The gemstone can range in all violet hues from the palest pinkish lavender to the deepest purple, that can read more red or blue, depending on the light. Though colour is mainly a matter of taste, rich dark-purple tends to be more valuable than paler lilac. The saturation and consistency is a crucial factor when comes to choosing the stone. Amethyst can display zoning or colour patches, which sometimes can be creatively interpreted when cut in various directions and shapes, leaving it up to gem cutters' imagination. The stones usually appear to be loupe clean, however, healed fractures called "tiger stripes" are also common. 

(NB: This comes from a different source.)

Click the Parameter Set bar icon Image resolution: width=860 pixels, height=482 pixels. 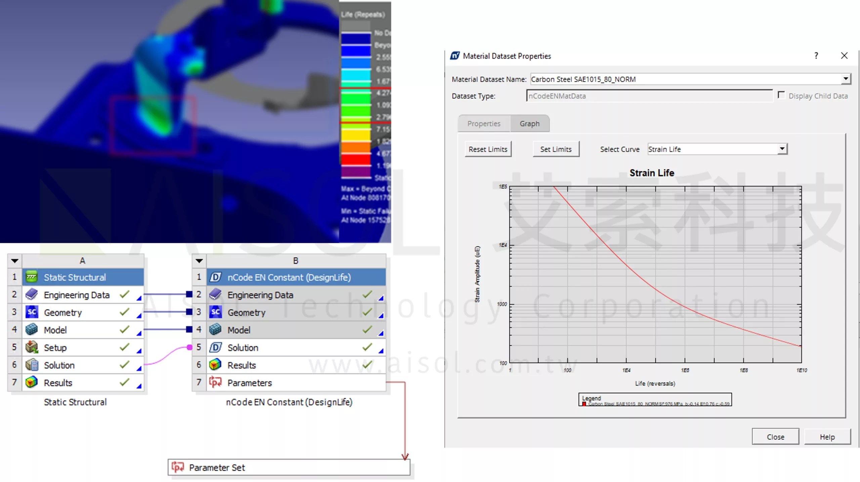pos(178,467)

As any natural mineral, Amethyst's colour can fade when exposed to light, but this process depends upon the light conditions and the origin of the stone. Thus, the crystals extracted from cavities of granitic rocks can resist even the direct sunlight. Despite the stones that occur in geodes in sedimentary rocks may lose its colour under the influence of the scattered light. But nothing to worry, gemologists can stabilise or enhance the colour.

The amethyst set owned by Queen Alexandra, the grandmother of Queen of England


The Purple Gem has acquired well-deserved popularity among lovers of fine jewellery, often favoured worldwide by Queens and Kings as it was a symbol of royalty and aristocracy. British Royal Family owns astonishing specimens of the purple variety of quartz, known as  "Kent Amethysts", Russian queen Irina Godunova basked in the glory in Amethyst & Sapphire Tiara and let's not forget the jewellery admirer, Elizabeth Taylor, enjoying a set of spectacular amethyst necklace and earrings.  



Elizabeth Taylor's precious Triphanes set, containing a  necklace and earring of amethyst beads, oval-shape Kunzite and diamonds. The masterpiece was set in the 18k yellow gold by Van Cleef & Arpels in 1973. The 19¼-inch long necklace had a detachable pendant making it an absolute favourite piece out of the actresses impressive jewellery collection. The set appeared on many covers and glamorous parties. In fact, the Triphanes set was spotted when the actress received the 1999 Academy Fellowship Award from the British Academy of Film and Television.


Today, many wearers simply prize the amethyst for its beautiful shade and the way it complements both warm and cool colours. 

Since Amethyst is an abundant mineral, the price isn't usually terribly significant, so this can be an excellent statement jewellery piece.


With St Valentine's Day around the corner, the amethyst jewellery will be a perfect gift for your beloved ones as there are many myths and legends associated with this violet love stone. Some historical records say that patron saint had an amethyst ring with Cupid carving, referred to as the “couple’s stone”. Others affirm that the saint owned the St. Valentine's Key, which was given as a token of love and healing. The charm was said to unlock the heart of anyone who wore it or presented it. So who could resist being your Valentine when every facet of Amethyst is a reflection of love.